BHUTTO is the definitive documentary that chronicles the life of one of the most complex and fascinating characters of our time. Hers is an epic tale of Shakespearean dimension. It’s the story of the first woman in history to lead a Muslim nation: Pakistan. –Synopsis from the film’s website
Duane Baughman and Johnny O’Hara’s 2010 documentary Bhutto, which recently aired on PBS’s Independent Lens in the United States, attempts to portray the “Shakespearean” life of Pakistani leader Benazir Bhutto in a two-hour-long film. The film intersperses interviews with her family members, journalists, friends, and political acquaintances alongside audio and video news clips and interviews with Benazir herself to narrate the story of Pakistan’s history and her rise to power.
Both the publicizing of the film and the film itself emphasize the underlying Orientalist theme that Muslim women “didn’t matter” (see the film’s trailer) in Pakistan, and that Benazir represented an exception to this. After a brief background on Pakistan’s political history and current country fact snapshots, Benazir describes her mother’s response to her birth:
My mother says nobody came to see her for three days when I was born because they were all in mourning that a girl had been born.
I found the interview snippets with Bhutto herself that were included in the film to be most compelling.
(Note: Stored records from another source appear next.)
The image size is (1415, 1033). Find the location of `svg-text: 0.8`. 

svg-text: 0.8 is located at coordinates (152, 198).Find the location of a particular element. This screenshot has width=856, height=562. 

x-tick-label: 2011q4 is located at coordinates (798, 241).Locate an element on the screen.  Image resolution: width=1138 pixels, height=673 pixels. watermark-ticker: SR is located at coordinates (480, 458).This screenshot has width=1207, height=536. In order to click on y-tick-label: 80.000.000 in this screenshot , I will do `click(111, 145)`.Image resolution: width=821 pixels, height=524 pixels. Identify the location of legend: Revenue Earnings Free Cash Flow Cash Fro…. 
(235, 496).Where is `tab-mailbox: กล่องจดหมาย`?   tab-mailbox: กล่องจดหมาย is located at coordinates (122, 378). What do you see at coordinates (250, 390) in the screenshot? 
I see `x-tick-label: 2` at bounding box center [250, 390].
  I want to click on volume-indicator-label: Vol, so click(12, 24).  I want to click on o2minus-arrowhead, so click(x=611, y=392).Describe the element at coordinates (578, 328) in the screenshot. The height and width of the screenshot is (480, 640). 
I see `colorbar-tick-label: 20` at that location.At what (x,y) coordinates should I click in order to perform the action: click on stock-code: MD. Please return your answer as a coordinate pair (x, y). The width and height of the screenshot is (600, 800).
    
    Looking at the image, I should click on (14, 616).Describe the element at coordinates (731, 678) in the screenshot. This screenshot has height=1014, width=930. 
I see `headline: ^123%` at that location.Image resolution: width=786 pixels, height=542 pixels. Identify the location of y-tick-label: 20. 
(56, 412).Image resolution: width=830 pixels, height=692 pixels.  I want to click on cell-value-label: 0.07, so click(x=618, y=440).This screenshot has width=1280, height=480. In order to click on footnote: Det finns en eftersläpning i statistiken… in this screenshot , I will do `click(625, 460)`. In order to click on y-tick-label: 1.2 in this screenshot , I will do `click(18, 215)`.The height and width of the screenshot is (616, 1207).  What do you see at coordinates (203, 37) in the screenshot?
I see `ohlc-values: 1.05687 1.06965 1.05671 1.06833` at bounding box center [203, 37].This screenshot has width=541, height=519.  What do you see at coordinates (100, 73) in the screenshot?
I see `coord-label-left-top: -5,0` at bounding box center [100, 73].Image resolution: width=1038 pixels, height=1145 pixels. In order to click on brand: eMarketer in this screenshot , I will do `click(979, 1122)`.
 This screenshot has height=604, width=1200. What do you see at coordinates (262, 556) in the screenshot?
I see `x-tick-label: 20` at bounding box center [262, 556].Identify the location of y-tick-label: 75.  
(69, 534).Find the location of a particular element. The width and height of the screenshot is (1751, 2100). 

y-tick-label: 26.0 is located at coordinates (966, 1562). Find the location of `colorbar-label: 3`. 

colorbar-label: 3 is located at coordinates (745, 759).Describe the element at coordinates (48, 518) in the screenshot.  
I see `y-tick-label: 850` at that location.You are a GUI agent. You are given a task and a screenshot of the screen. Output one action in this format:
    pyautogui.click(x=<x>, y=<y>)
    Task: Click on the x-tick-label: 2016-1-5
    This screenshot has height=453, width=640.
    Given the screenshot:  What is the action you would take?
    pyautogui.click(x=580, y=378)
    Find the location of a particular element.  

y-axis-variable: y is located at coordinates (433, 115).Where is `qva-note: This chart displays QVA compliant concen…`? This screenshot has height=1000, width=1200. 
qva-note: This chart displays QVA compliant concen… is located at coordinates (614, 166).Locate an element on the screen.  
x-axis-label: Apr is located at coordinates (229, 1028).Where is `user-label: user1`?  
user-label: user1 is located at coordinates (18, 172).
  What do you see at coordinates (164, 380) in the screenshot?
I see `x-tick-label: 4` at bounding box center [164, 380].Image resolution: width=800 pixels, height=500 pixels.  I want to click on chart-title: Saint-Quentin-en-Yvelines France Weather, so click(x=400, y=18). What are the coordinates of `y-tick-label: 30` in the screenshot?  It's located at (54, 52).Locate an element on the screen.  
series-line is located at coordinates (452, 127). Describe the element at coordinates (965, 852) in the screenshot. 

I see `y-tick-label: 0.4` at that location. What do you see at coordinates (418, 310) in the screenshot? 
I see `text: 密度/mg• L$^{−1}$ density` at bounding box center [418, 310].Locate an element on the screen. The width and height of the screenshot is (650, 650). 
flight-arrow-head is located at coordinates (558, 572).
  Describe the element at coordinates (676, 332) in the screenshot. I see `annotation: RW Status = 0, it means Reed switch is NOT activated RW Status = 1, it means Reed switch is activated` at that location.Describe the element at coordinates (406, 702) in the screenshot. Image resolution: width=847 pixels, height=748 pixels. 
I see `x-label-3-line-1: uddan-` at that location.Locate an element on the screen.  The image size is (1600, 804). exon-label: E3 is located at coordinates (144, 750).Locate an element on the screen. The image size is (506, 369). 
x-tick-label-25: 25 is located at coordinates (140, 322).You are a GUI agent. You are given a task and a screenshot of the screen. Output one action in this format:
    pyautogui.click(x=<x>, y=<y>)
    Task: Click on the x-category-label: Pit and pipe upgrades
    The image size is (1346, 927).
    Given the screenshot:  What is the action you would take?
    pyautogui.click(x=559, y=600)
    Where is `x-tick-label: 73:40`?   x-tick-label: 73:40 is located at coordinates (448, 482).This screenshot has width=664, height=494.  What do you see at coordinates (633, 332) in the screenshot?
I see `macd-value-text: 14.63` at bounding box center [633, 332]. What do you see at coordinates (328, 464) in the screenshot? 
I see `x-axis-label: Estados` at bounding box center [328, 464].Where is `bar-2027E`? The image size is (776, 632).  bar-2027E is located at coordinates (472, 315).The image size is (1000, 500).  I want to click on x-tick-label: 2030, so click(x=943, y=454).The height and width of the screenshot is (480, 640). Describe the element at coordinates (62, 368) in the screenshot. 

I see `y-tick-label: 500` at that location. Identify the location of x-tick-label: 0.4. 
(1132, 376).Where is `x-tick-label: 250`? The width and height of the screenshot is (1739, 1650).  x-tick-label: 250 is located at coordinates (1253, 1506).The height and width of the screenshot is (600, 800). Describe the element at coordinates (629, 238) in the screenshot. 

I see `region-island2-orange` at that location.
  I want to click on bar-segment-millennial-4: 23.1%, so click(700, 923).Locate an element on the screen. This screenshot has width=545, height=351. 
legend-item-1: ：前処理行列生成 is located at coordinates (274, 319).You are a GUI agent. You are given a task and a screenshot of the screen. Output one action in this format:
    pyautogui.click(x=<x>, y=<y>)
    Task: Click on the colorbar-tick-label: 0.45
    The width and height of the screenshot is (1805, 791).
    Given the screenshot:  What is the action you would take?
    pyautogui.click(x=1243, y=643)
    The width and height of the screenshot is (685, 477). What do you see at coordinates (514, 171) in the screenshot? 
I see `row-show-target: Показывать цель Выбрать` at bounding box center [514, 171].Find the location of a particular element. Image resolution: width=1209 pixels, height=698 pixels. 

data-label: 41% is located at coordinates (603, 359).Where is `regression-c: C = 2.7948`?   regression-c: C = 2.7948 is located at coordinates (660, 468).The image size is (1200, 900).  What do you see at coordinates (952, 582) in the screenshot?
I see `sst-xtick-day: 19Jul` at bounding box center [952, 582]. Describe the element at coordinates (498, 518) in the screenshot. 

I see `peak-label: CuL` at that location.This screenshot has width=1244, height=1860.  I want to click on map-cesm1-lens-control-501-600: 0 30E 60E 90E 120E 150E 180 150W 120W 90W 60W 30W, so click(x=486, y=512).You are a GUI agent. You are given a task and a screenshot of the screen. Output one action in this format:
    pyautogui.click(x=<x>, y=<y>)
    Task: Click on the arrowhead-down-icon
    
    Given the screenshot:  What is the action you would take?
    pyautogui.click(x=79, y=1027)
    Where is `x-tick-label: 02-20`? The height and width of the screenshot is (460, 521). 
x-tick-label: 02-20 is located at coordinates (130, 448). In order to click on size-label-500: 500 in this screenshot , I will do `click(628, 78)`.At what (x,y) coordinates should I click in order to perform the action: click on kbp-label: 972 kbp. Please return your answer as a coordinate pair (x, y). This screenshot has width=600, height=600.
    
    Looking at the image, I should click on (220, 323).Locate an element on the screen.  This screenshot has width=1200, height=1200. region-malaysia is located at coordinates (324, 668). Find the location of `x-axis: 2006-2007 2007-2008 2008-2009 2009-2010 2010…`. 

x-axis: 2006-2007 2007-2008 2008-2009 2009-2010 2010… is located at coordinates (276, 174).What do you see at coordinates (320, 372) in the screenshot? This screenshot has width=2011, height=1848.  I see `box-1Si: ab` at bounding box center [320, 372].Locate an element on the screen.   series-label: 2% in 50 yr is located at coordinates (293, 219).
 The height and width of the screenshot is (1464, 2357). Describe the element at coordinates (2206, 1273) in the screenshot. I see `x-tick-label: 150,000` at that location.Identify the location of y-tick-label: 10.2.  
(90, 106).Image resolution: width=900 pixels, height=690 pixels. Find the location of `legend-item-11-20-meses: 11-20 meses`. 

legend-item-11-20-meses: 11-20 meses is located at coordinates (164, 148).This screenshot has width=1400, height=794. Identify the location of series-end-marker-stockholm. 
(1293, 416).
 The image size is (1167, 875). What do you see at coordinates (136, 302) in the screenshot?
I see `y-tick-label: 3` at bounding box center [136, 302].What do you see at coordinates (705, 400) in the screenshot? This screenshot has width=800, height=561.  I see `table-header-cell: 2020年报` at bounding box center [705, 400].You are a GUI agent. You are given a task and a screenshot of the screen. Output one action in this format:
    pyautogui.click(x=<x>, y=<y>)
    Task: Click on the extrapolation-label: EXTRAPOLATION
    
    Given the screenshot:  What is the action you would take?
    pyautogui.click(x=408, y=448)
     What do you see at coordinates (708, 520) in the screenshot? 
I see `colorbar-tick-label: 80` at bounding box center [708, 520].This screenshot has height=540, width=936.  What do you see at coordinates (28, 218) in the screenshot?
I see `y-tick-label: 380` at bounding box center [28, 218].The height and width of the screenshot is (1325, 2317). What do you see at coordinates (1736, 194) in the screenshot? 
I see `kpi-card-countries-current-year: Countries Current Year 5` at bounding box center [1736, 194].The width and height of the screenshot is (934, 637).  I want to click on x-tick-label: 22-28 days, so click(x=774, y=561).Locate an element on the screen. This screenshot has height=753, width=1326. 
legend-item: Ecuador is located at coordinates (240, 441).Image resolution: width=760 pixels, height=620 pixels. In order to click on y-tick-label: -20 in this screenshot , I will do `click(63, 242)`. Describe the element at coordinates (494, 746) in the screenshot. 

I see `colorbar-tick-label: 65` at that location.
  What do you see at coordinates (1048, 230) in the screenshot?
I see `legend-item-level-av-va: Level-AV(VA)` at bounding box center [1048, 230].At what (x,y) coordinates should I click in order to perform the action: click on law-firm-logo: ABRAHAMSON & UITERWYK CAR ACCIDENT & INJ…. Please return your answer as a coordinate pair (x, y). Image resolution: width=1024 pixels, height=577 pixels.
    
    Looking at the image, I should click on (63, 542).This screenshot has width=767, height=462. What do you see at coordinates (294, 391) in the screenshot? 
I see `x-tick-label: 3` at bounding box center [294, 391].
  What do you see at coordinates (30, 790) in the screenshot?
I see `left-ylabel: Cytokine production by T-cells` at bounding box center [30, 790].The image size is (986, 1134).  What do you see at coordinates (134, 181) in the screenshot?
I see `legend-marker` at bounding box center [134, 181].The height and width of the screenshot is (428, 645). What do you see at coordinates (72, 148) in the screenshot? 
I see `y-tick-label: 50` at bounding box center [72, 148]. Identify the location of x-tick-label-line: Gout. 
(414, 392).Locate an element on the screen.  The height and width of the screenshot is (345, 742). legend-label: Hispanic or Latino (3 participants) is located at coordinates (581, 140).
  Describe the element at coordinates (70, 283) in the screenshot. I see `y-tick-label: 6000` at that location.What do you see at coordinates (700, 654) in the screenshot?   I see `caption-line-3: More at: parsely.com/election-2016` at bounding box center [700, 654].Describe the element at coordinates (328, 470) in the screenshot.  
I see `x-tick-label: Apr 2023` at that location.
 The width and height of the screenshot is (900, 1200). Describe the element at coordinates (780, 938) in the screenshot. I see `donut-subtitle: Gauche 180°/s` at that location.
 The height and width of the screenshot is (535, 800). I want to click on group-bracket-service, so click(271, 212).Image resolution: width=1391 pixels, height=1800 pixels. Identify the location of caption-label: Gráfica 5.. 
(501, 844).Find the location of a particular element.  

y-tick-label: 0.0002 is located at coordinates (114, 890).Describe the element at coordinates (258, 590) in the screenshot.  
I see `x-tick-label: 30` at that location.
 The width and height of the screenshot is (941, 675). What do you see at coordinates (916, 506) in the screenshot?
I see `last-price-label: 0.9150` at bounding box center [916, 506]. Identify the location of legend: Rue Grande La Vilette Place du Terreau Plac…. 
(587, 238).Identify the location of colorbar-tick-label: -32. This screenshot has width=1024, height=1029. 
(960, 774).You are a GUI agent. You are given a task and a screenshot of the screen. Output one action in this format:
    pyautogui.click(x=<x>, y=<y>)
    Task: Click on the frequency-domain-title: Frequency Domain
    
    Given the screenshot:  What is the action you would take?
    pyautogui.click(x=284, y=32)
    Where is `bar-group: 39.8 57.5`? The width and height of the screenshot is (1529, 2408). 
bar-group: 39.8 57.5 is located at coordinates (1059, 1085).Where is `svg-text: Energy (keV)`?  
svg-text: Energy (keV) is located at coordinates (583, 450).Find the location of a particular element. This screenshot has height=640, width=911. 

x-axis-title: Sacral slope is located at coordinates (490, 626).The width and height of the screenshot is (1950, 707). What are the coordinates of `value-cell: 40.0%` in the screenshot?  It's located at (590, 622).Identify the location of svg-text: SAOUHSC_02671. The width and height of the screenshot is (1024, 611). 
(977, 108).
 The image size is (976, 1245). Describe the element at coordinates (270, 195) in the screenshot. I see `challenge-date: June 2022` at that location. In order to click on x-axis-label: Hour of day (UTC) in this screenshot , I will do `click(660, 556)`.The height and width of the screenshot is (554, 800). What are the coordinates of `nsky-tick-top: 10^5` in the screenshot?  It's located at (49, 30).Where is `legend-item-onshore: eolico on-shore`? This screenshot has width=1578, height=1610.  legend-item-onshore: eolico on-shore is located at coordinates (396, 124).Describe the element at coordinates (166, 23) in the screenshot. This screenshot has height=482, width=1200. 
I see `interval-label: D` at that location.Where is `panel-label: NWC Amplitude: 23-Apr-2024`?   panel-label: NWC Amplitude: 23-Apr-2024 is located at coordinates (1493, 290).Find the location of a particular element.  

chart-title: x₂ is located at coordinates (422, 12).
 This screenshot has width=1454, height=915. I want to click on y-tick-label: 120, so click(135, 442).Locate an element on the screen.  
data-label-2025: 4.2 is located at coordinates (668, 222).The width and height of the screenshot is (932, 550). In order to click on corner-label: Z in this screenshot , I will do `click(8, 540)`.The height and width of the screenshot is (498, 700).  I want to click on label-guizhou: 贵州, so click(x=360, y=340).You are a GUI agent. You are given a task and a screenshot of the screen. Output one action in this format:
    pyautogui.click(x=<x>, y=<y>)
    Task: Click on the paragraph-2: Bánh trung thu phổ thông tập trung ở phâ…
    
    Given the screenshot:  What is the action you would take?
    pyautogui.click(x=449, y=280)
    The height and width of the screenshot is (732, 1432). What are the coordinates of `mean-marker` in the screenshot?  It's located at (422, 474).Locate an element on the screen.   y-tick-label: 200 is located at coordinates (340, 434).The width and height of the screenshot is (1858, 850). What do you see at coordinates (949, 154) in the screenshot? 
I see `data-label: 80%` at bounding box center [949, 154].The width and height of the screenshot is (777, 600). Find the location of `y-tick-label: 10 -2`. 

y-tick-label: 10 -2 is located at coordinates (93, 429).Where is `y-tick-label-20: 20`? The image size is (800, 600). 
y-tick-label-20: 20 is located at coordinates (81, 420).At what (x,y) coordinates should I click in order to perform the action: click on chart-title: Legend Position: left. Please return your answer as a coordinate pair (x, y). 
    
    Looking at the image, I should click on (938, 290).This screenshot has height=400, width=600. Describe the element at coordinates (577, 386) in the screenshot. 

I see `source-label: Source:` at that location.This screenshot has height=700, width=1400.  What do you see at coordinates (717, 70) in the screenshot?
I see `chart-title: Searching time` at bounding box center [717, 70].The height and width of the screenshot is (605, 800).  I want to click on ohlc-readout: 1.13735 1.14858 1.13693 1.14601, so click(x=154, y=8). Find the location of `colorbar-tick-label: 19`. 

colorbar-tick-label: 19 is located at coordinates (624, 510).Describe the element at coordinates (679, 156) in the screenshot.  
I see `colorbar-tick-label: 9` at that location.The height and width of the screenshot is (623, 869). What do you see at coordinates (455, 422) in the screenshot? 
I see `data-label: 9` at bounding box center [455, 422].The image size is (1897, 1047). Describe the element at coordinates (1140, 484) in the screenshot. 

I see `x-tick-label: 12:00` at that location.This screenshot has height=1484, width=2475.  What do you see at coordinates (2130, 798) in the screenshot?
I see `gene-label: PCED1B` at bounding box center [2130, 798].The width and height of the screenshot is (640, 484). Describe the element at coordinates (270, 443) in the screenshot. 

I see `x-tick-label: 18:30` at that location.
Hearing in her own words, the film portrays her ambition to succeed as both a politician and as a woman in a couple of formative instances in her life was shaped by exchanges with her father:
I am what I am because I am Zulfikar Ali Bhutto’s daughter…It was my father who was against gender constraints of my time.
While at Harvard in the early 1970s, the women’s liberation movement also was a formative experience:
It was the first time I was in an environment where women were treated as full participants in society. It was that experience, perhaps more than anything else, that shaped my political being.
Granted, these snippets were selected by the filmmakers to include to portray Benazir in an overwhelmingly positive light, I nevertheless found the father-daughter bond and affinity for her education compelling, universal themes that transcend religious background. I wish the film had included more of her own personal insight.
Following her education at Harvard and Oxford in the 1970s, her father’s death, and her own politically-related incarceration, she asks for an arranged marriage while campaigning for what became her first term as prime minister (in Pakistan, people vote for the party, not the individual). Her American and British friends are shocked by her decision to have an arranged marriage. Tariq Ali recalls a conversation with Bhutto about soon-to-be husband Asif Ali Zardari: “He’s the only one who wanted to marry me.” Again, Orientalist themes start to rear their head again as one western attendee likens Benazir’s wedding to the “Arabian Nights” and another Pakistani journalist describes it as a “Bollywood”-style affair and not at all “elitist.”
Benazir is always striking in her appearance—in several of the images and video clips of her at political rallies in the film she stands out as a single, well-dressed woman leading a sea of men, dupatta expertly draped over a shalwar kamiz. The resemblance to the image of a sole woman among a crowd of men at a political rally from Shirin Neshat’s film Women Without Men is uncanny.
Throughout the film, Bhutto was beloved by her American and British friends and was seen, from their eyes, as a harbinger of democratic governance for Pakistan. Her depiction in the film, with swelling music and images from her political rallies and with her family, paints a positive portrayal of a striking, highly educated, pro-Western, highly upper-class Muslim family woman and largely dismisses any criticism about her. An interview snippet with her niece, Fatima, kept playing in my mind throughout the film: “Power was the end goal.”
I found myself wondering how her depiction might have differed had the film been directed by a Pakistani, or a woman, or had included interviews with Pakistanis she had worked alongside during her tenures as prime minister who were not related family members…
For a film entitled Bhutto, a considerable amount of time was spent on the political background and history of Pakistan. Her family’s influence on the nation’s political history is highly intertwined. But how did Benazir herself impact and contribute to political change in the country? To answer this question, the film again turns to an American friend to answer this question affirmatively and fleetingly; the lack of a Pakistani perspective is most noticeable in these instances. There are no explanatory snippets, here, from Benazir either.
Framing the film to a tired theme of “Muslim women don’t matter” and holding Benazir as the exception to this rule while largely ignoring the everyday experience of Pakistani women was disappointing. While Benazir stands out as an exceptional Muslim woman, it is also important to remember that she was human and had flaws. There are ambitious Muslim women around the world from a diverse array of socioeconomic backgrounds whose experiences in school and exchanges with their fathers help make them driven, successful women who make significant contributions to social change. These Muslim women exist and do matter.